Una parte de Billie deseaba llegar a destino, salir del coche y dejar atrás aquella tensión insoportable. La otra, seguir en el coche de Luke eternamente.

—Ya hemos llegado.

Se detuvieron frente a una hermosa casa de madera de un piso con aleros recargados y un farol junto a la puerta. Los faros del Ford enfocaron a un gato sentado en el alféizar de una ventana, que les dirigió una mirada impávida, llena de desdén hacia el caos de las emociones humanas.

—Entra —propuso Billie—. Denny hará café para que no te duermas en el viaje de vuelta.

—No, gracias —respondió Luke—. Prefiero esperar aquí hasta que entres.

—Has sido muy amable conmigo. No merecía tanto —dijo Billie, y le tendió la mano.

—¿Amigos? —preguntó él estrechándosela.

Billie se llevó la mano de Luke al rostro, la besó y, cerrando los ojos, se acarició con ella la mejilla. Al cabo de un momento, le oyó suspirar. Abrió los ojos y vio que la miraba fijamente. Luke movió la mano hacia el cuello de Billie, la atrajo hacia sí y la besó.

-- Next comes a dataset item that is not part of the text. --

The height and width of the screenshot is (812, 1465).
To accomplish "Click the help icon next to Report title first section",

Fue un beso dulce, y ella sintió los suaves labios, la cálida respiración del hombre, la leve presión de las yemas de sus dedos en la nuca. Lo agarró por las solapas de la áspera chaqueta de tweed y lo apretó contra su cuerpo. Si él la abrazaba, no se resistiría, estaba segura. La idea la inflamó de deseo. Arrastrada por la pasión, le atrapó el labio entre los dientes y apretó.

Se oyó la voz de Denny.

—¿Quién anda ahí?

Se apartó de Luke y miró hacia la casa. Se habían encendido las luces y Denny, vestido con una bata de seda púrpura, miraba hacia el coche desde la puerta.

Billie se volvió hacia Luke.

—Podría enamorarme de ti en menos de veinte minutos —le aseguró—. Pero no creo que podamos ser amigos.

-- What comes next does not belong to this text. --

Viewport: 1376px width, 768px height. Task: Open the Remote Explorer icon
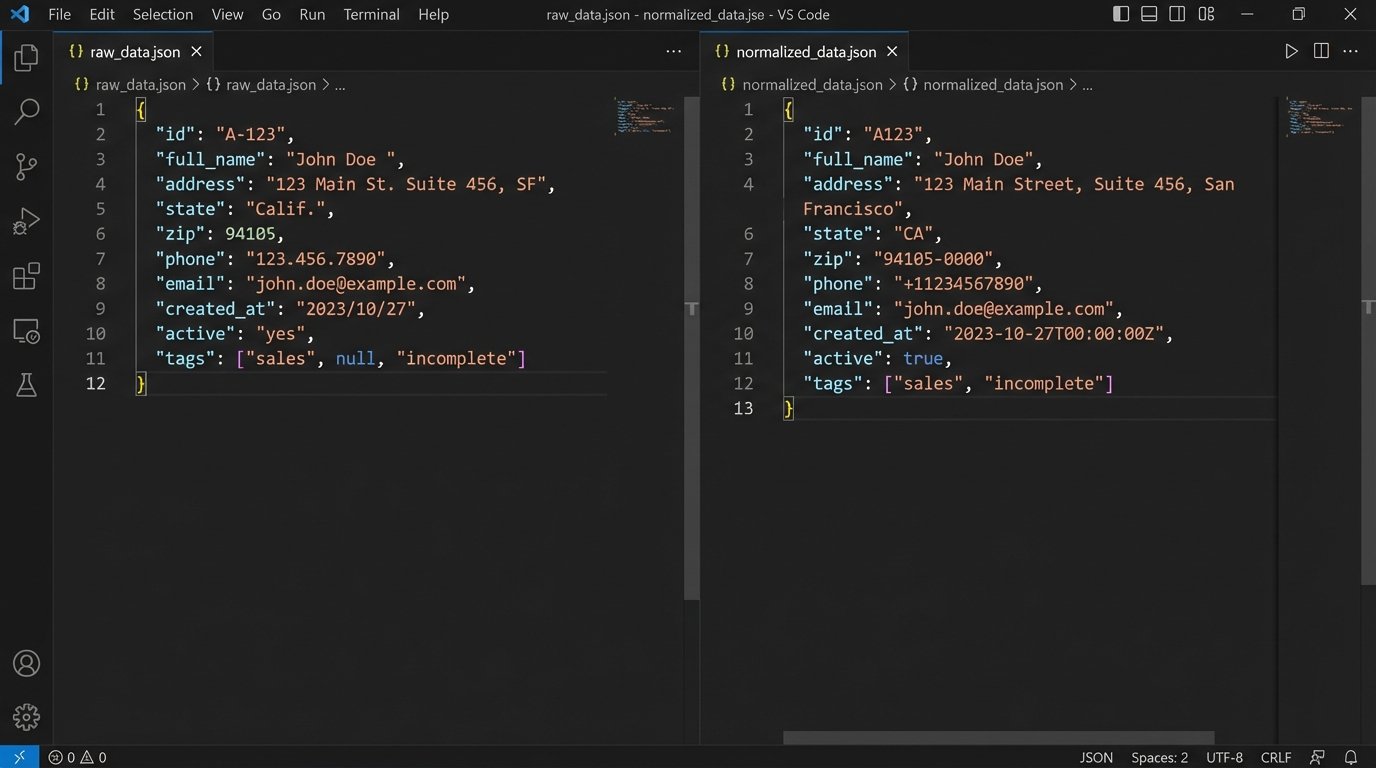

Siguió mirándolo unos instantes, y reconoció en los ojos del hombre el mismo conflicto tumultuoso que agitaba su propio corazón. Luego desvió la mirada, respiró hondo y salió del coche.

—¿Billie? —dijo Denny—. Pero bueno, ¿qué haces tú aquí?

La mujer atravesó el patio, subió al porche y se abrazó al joven.

—Denny… —murmuró—. ¡Lo quiero! Quiero a ese hombre, pero pertenece a otra…

Denny le dio unos golpecitos afectuosos en el hombro.

—Cariño, te aseguro que sé cómo te sientes.

Billie oyó que el coche se ponía en marcha y se volvió para despedirse con la mano. Cuando el vehículo pasó ante ella, vio el rostro de Luke, y el titilar de algo brillante en sus mejillas.

Se quedó mirándolo hasta que desapareció en la oscuridad.